Dalam pasal 1 UU No. 7 Tahun 1996 tentang Pangan, disebutkan bahwa "Pangan adalah segala sesuatu yang berasal dari sumber hayati dan air, baik yang diolah, yang diperuntukkan sebagai makanan atau minuman bagi konsumsi manusia, termasuk bahan tambahan pangan, bahan baku pangan, dan bahan lain yang digunakan dalam proses penyiapan, pengolahan, dan atau pembuatan makanan atau minuman"
Dalam hubungannya dengan masalah label, khususnya label pangan maka masyarakat perlu memperoleh informasi yang benar, jelas, dan lengkap, baik mengenai kuantitas, isi, kualitas maupun hal-hal lain yang diperlukannya mengenai pangan yang beredar di pasar.
Label itu ibarat jendela, konsumen yang jeli bisa mengintip suatu produk dari labelnya.

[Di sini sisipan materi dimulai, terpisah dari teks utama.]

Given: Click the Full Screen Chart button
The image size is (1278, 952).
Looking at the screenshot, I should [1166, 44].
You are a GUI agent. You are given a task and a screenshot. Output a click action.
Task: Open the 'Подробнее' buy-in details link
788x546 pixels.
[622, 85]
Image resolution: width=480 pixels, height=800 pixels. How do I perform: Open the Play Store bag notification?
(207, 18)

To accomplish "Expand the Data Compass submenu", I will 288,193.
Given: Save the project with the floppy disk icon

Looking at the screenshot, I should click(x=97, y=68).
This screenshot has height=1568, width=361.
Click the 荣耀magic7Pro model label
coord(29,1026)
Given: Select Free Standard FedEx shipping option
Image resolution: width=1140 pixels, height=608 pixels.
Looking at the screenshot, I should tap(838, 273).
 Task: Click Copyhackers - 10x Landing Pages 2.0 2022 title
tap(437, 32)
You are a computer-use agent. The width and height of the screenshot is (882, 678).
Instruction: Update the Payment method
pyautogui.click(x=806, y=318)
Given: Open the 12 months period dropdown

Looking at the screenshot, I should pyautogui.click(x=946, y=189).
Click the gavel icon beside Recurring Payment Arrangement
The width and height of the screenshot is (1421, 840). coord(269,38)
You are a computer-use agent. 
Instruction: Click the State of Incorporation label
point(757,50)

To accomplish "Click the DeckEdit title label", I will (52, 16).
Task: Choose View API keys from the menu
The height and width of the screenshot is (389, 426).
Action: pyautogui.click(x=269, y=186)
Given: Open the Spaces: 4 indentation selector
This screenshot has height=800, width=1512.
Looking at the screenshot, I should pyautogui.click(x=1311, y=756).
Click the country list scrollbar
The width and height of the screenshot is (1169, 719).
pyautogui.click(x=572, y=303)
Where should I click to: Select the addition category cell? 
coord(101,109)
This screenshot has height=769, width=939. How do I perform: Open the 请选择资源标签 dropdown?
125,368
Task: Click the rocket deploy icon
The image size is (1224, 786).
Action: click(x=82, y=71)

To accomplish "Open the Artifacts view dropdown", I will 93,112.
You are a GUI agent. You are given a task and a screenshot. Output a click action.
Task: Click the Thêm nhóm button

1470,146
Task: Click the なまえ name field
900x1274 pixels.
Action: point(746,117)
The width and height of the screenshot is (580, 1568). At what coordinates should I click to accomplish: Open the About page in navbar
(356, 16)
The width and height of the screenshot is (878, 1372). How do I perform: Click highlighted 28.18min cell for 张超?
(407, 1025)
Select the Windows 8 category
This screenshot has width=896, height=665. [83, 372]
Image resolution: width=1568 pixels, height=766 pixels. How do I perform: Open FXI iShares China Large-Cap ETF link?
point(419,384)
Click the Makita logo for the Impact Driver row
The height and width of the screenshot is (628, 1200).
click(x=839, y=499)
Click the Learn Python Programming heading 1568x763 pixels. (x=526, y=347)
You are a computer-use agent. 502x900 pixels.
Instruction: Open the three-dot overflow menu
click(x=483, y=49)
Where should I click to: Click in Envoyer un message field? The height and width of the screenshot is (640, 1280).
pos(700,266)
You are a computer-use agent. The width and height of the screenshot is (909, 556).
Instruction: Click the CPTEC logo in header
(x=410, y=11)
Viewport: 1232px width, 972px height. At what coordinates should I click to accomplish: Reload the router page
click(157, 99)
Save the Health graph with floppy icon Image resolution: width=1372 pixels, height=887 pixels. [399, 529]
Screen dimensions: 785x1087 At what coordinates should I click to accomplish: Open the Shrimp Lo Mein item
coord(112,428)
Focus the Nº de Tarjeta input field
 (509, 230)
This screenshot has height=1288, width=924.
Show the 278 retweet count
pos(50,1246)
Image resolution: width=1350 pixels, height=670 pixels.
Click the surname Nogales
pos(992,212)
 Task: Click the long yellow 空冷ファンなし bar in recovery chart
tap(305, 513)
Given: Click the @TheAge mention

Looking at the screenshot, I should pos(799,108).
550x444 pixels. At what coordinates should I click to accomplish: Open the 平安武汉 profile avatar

Dari informasi pada label, konsumen secara tepat dapat menentukan pilihan sebelum membeli dan atau mengkonsumsi pangan. Tanpa adanya informasi yang jelas maka kecurangan-kecurangan dapat terjadi.
Banyak masalah mengenai pangan terjadi di Indonesia. Hingga kini masih banyak kita temui pangan yang beredar di masyarakat yang tidak mengindahkan ketentuan tentang pencantuman label, sehingga meresahkan masyarakat. Perdagangan pangan yang kadaluarsa, pemakaian bahan pewarna yang tidak diperuntukkan bagi makanan, makanan berformalin, makanan mengandung bahan pengawet, atau perbuatan-perbuatan lain yang akibatnya sangat merugikan masyarakat, bahkan dapat mengancam kesehatan dan keselamatan jiwa manusia, terutama bagi anak-anak pada umumnya dilakukan melalui penipuan pada label pangan. 14 Label yang tidak jujur dan atau menyesatkan berakibat buruk terhadap perkembangan kesehatan manusia.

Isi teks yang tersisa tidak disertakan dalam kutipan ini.